Total time limit:
10000ms
Memory limit:
65536kB
describe
Dr. Hopper is studying the sexual behavior of a rare species of insects. He assumes that insects are only two sexes, and that insects interact only with the opposite sex. In his experiment, the interaction behavior of different insect individuals and insects was easy to distinguish, because the backs of these insects were marked with some labels.

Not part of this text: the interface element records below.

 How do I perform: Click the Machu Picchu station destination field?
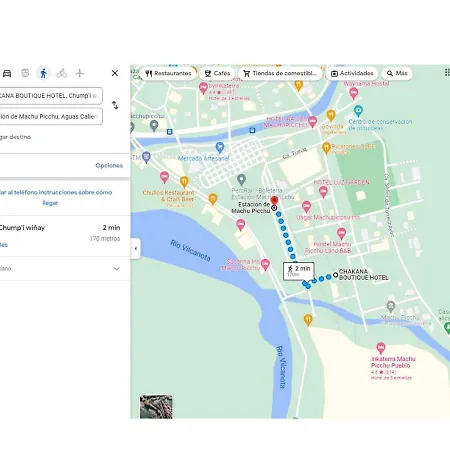(x=51, y=116)
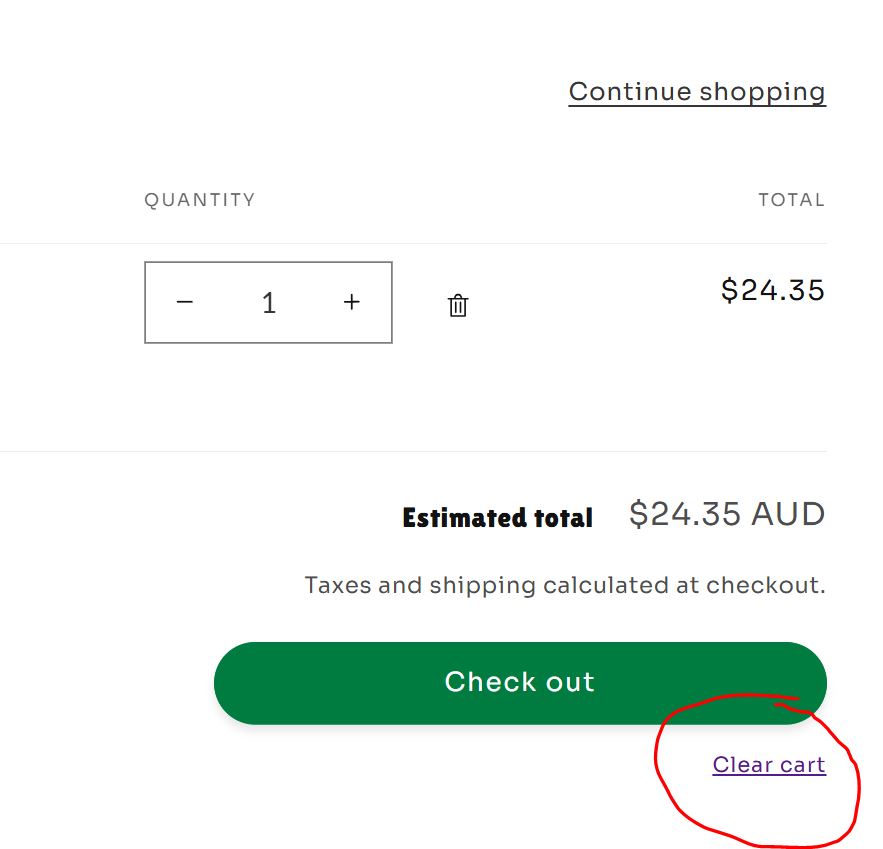The image size is (883, 849).
Task: Click the quantity field showing 1
Action: tap(268, 303)
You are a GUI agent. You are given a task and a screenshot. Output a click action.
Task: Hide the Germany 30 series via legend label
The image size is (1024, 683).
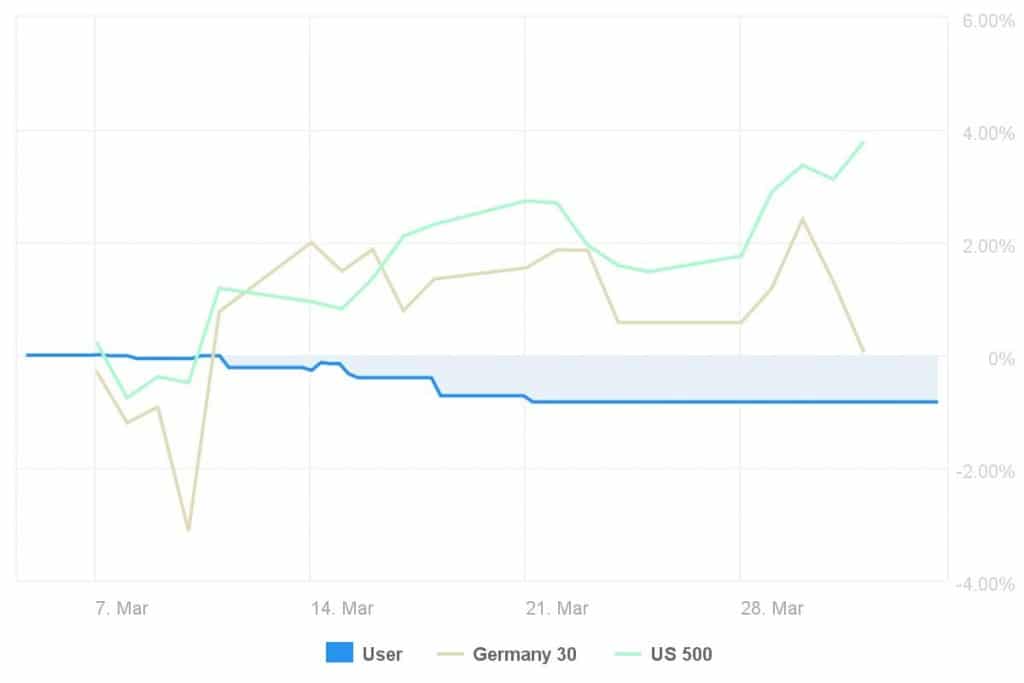tap(524, 655)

Now, given a series of insect interactions, let you judge whether the results of the experiment verify his hypothesis that there are no homosexual insects, or whether there are some insect interactions to prove that the hypothesis is wrong.
input
The first line entered contains the number of groups for the experiment. The first row of each group of experimental data is the number of insects (at least 1, up to 2000) and the number of interactions (up to 1000000), which are separated by spaces. In the following rows, each interaction is represented by the labels of the two interactive insects, which are separated by spaces. It is known that insects are numbered consecutively from 1.
output
The output of each group of test data is 2 lines. The first line contains "Scenario #i:", where I is the label of the number of experimental data groups. Starting from 1, the second line is "no supplementary bugs found!" if the experimental results are consistent with the doctor's hypothesis, or "supplementary bugs found!" if the doctor's hypothesis is wrong
sample input
2 3 3 1 2 2 3 1 3 4 2 1 2 3 4
sample output
Scenario #1: Suspicious bugs found! Scenario #2: No suspicious bugs found!
Tips
The amount of data is large, so it is recommended to use scanf
There are only two kinds of weights. Each weight generation represents the relative relationship between the parent node and the child node.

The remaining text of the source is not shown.